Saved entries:
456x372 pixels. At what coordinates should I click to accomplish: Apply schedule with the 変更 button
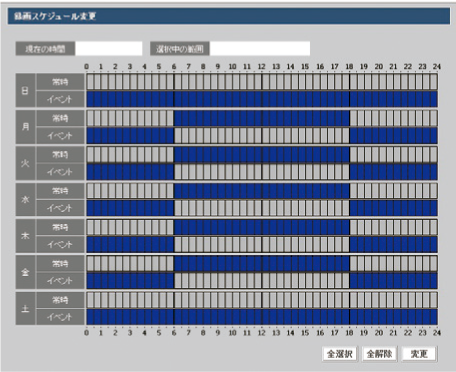click(x=419, y=354)
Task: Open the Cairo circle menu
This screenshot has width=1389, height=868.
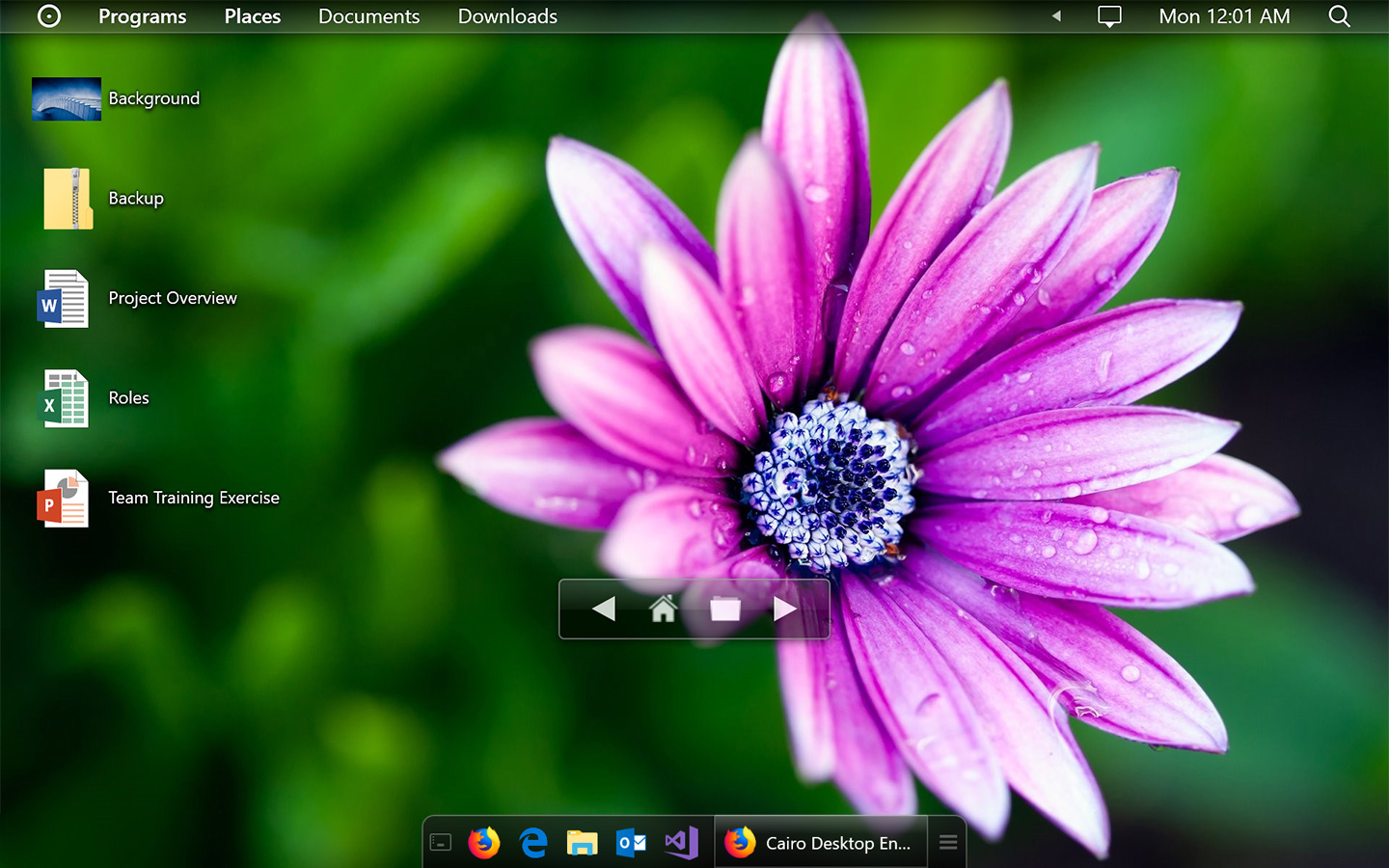Action: tap(48, 15)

• _Exercise aim_: Without any of the pictures, set the entries down again exactly as written.

• _Expected answer_:
456x372 pixels. At what coordinates should I click to accomplish: Apply schedule with the 変更 button
click(x=419, y=354)
Task: Open the Cairo circle menu
This screenshot has width=1389, height=868.
Action: tap(48, 15)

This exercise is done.